Nato a Feltre, in provincia di Belluno, è cresciuto in un ambiente dove il cibo era sempre al centro della giornata.
«La cucina me l’hanno insegnata mia nonna e mia mamma. Sono sempre stato molto legato a mia nonna, che mi ha trasmesso tutto quello che sapeva».
Da ragazzo, però, aveva altri progetti: «Facevo il liceo scientifico, volevo diventare ingegnere meccanico e lavorare alla Ferrari. Poi, aiutando in famiglia, ho capito che mi piaceva stare in cucina».
Per perfezionarsi, ha frequentato i corsi di formazione alla Scuola del Molino, il centro di formazione di Petra Molino Quaglia, che propone percorsi professionali per pizzaioli, panettieri, pasticceri e cuochi.
Qui Ernesto ha approfondito la conoscenza delle farine, delle tecniche di impasto e dei metodi di lievitazione, trasformando la curiosità iniziale in competenze solide.
Fassina: un locale rinnovato a Fontanafredda
A Fontanafredda, in provincia di Pordenone, Ernesto e la sua famiglia gestiscono Fassina, un locale che unisce ristorante e pizzeria.
«Fassina era il nome del signore che aveva il locale prima di noi. Era un’osteria, poi diventata pizzeria. Quando l’abbiamo rilevata, abbiamo deciso di tenere il nome ma di cambiare tutto il resto».
Oggi Fassina è conosciuta per le pizze e per la cucina.
«Da noi vengono sia per la pizza che per il ristorante. Diciamo che è un 50 e 50».
Sul banco, Ernesto non smette di sperimentare: «La mia non è una pizza basica. Ci ho lavorato molto e continuo a provare cose nuove: farine diverse, metodi di cottura diversi. Mi piace giocare.

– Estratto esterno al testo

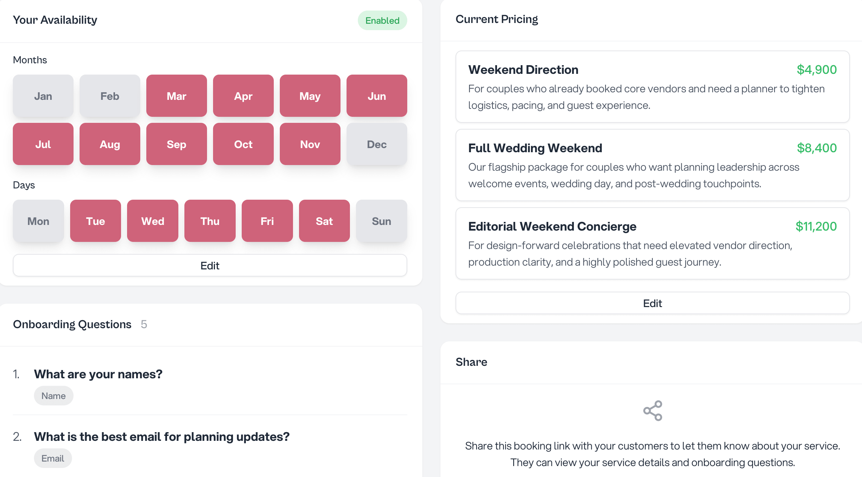Disable March in the availability months

point(176,96)
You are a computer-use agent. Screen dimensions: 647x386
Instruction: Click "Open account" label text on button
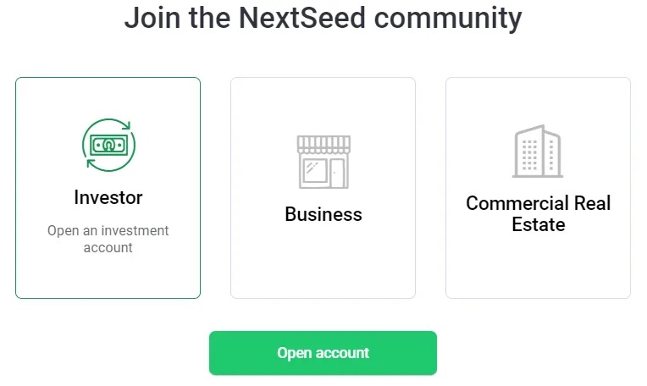(323, 353)
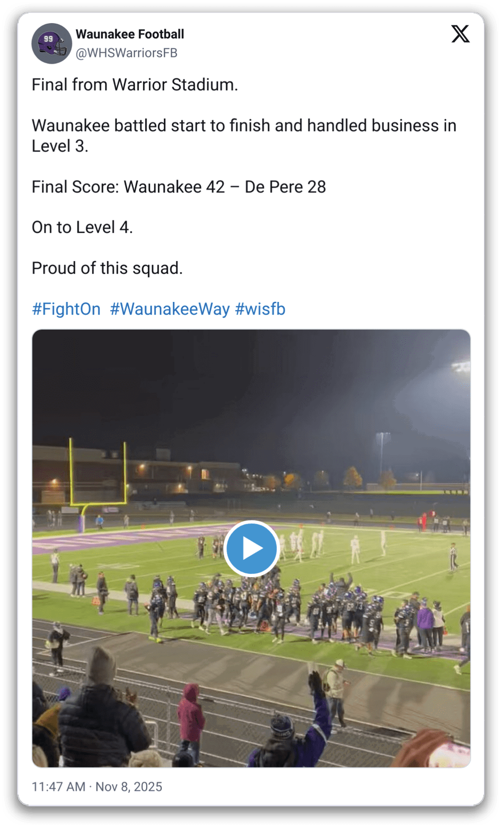This screenshot has width=502, height=833.
Task: Click the X logo in the corner
Action: (x=460, y=34)
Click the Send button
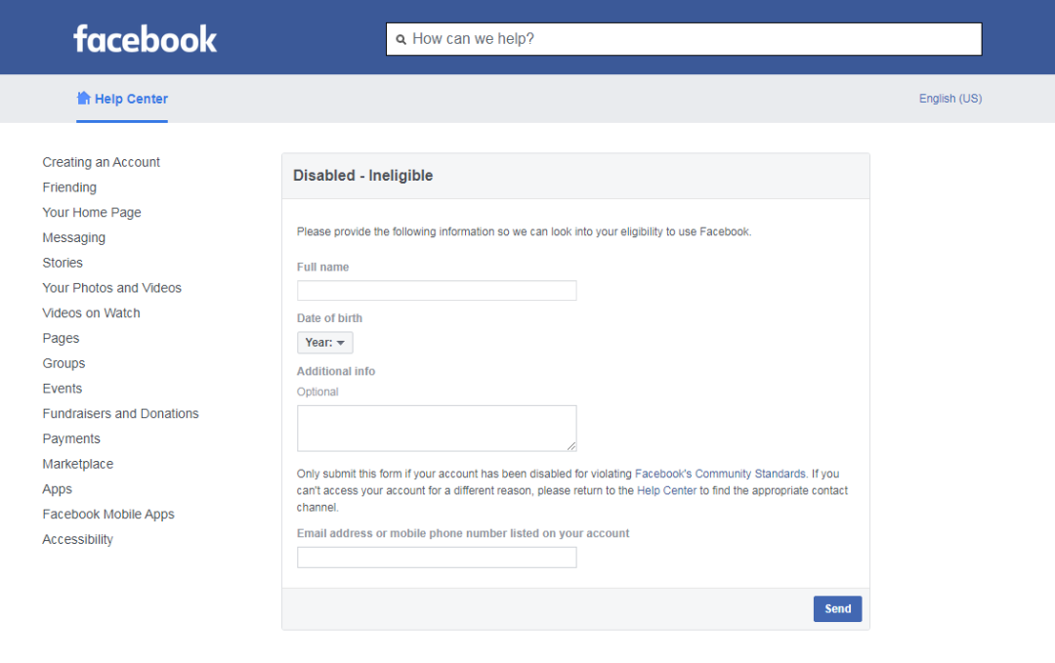 coord(837,608)
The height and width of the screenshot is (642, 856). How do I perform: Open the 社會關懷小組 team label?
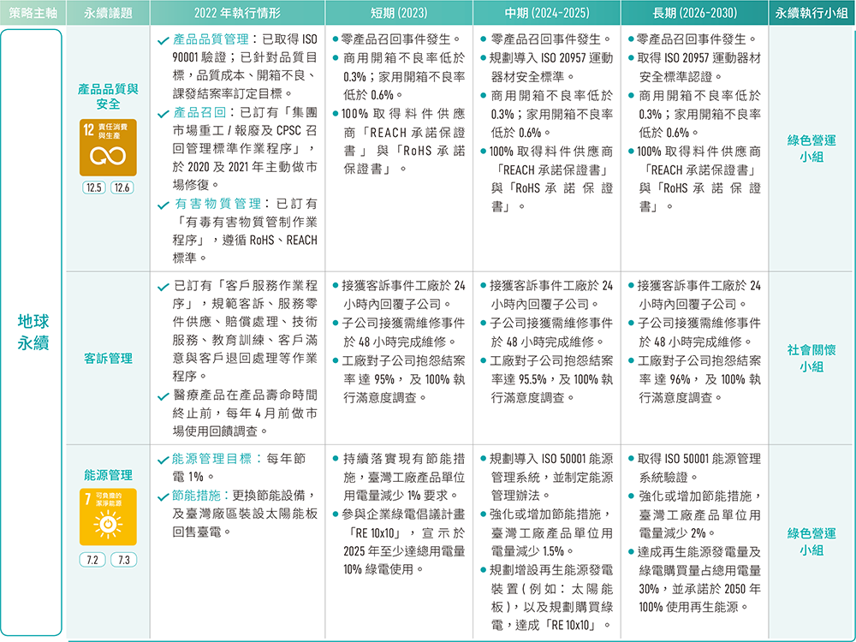pos(811,358)
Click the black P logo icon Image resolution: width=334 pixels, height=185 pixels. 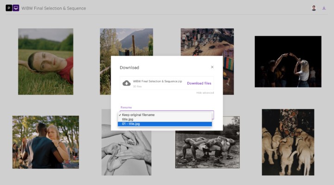[x=9, y=8]
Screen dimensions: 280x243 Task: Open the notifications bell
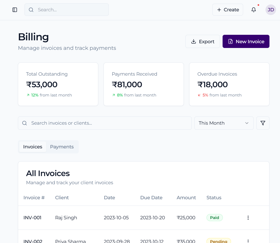[253, 10]
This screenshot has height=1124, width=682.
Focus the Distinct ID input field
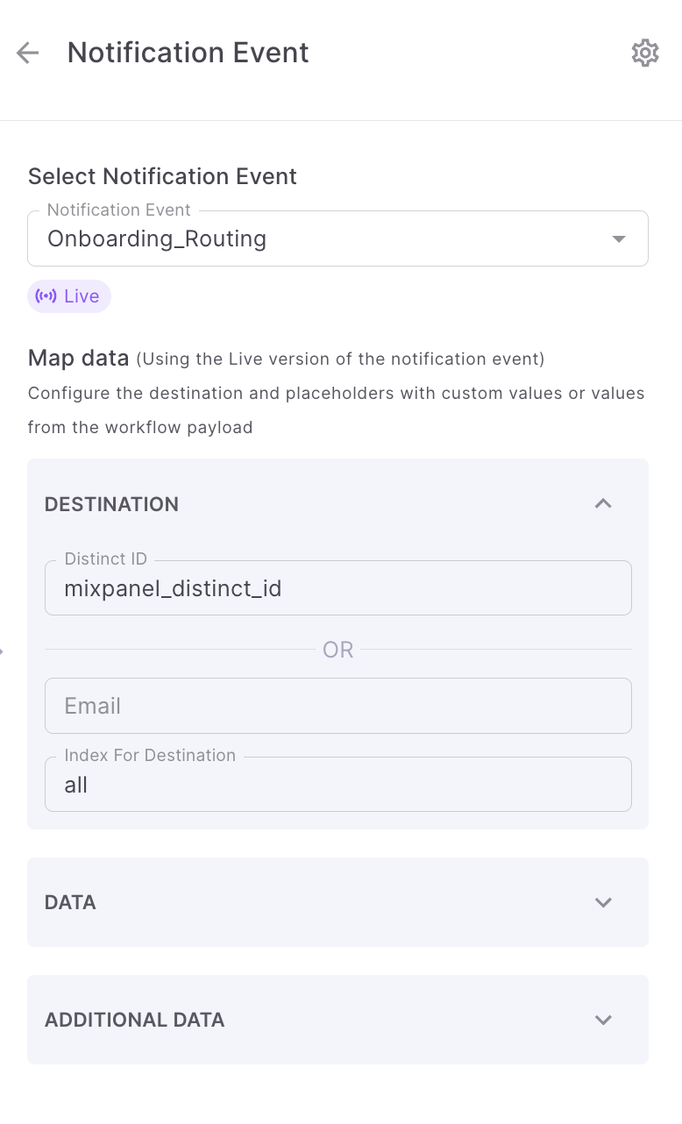coord(337,588)
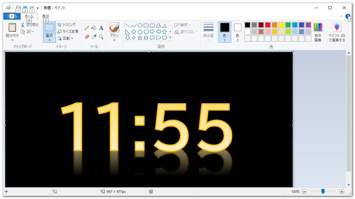Open the Rotate (回転) dropdown
355x199 pixels.
coord(65,38)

Se non giochi, sei finito».
E aggiunge: «La gente oggi non esce più solo per mangiare e riempirsi, vuole provare qualcosa di diverso. E questo mi spinge a cambiare spesso».
Il legame con il Friuli-Venezia Giulia
Il Friuli-Venezia Giulia è diventato per lui un punto di riferimento.

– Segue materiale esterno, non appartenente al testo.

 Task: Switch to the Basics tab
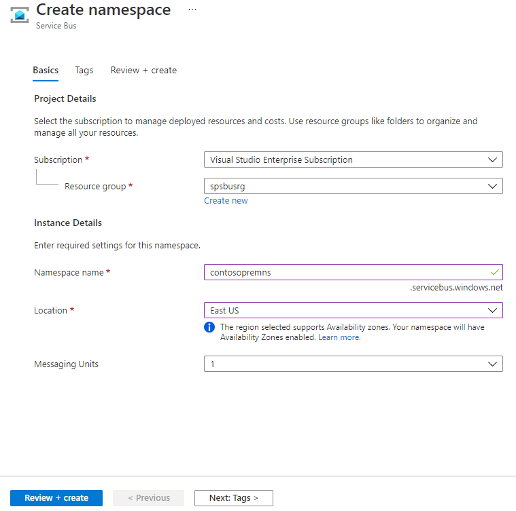[x=46, y=70]
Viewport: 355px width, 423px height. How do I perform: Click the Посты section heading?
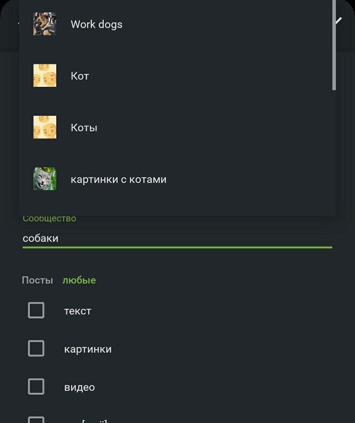(38, 280)
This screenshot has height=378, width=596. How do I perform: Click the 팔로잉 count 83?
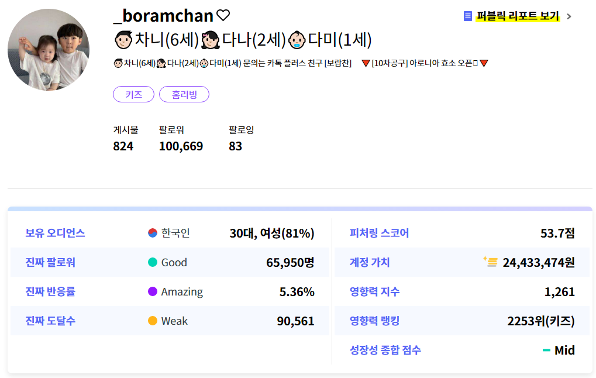point(235,146)
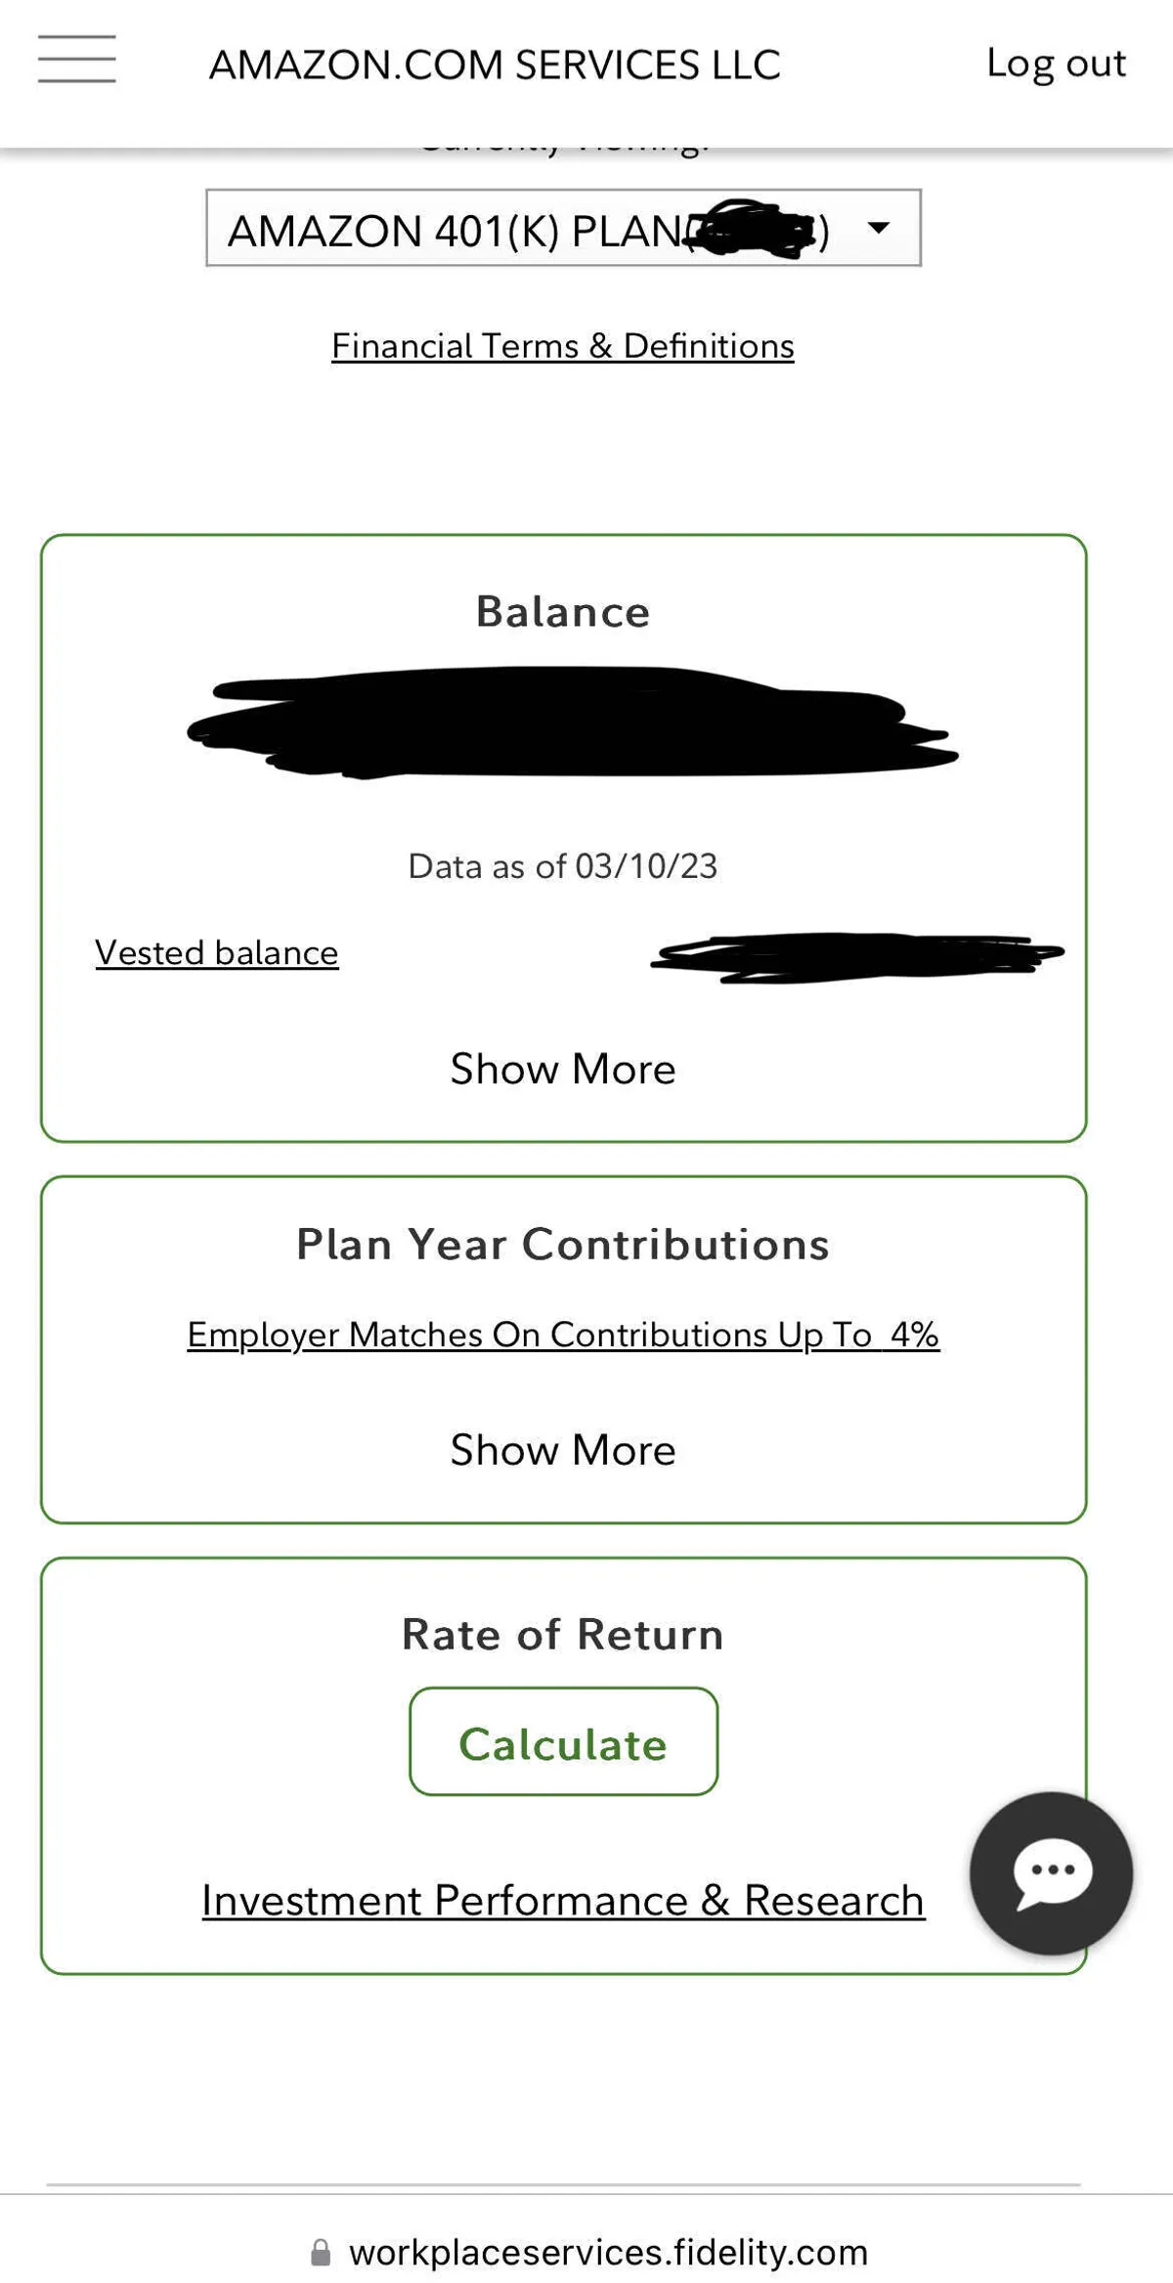Click the Data as of 03/10/23 text

562,866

«È una terra molto aperta e dinamica», spiega. «La parte bassa, dove siamo noi, ha molti scambi con il Veneto e la Slovenia. Ci sono tante culture che si incontrano, e questo si riflette anche nella cucina».

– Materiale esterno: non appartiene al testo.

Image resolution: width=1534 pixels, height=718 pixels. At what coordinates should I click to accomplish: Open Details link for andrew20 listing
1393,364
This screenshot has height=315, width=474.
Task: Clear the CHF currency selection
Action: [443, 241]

Un contesto che offre prodotti locali di qualità e occasioni di confronto continuo.
Le pizze più apprezzate
Tra le sue creazioni, una resta la preferita: «La mia pizza del cuore è la vera Napoli: bufala, basilico, grana e un filo d’olio. Secondo me è la più buona di tutte. In fondo, la margherita resta sempre la regina».
Basilico: la pizzeria di Sacile
Nel 2019, la famiglia Criscuolo ha aperto Basilico a Sacile, dove lavora il fratello di Ernesto.
«Da Basilico facciamo solo pizze, ma più ricercate. È un locale più di nicchia rispetto a Fassina».
Qui gli esperimenti continuano: «Usiamo farine particolari, facciamo anche l’impasto con il carbone vegetale. È una proposta pensata per chi vuole qualcosa di diverso».
Le due insegne si completano: «Da Fassina abbiamo una clientela più ampia, famiglie e gruppi. Basilico, invece, è per chi cerca un’esperienza diversa».
I due locali distano appena «una decina di chilometri».
Guardando avanti
Ernesto guarda già ai prossimi passi: «Il mio progetto è, forse, prendere una strada un po’ slegata dalla famiglia. Non so ancora cosa farò, ma vorrei creare qualcosa di nuovo, magari completamente diverso da quello che faccio adesso».
Per ora resta dietro al banco, tra farine e forni, cercando ogni giorno un modo nuovo per sorprendere chi entra nei suoi locali.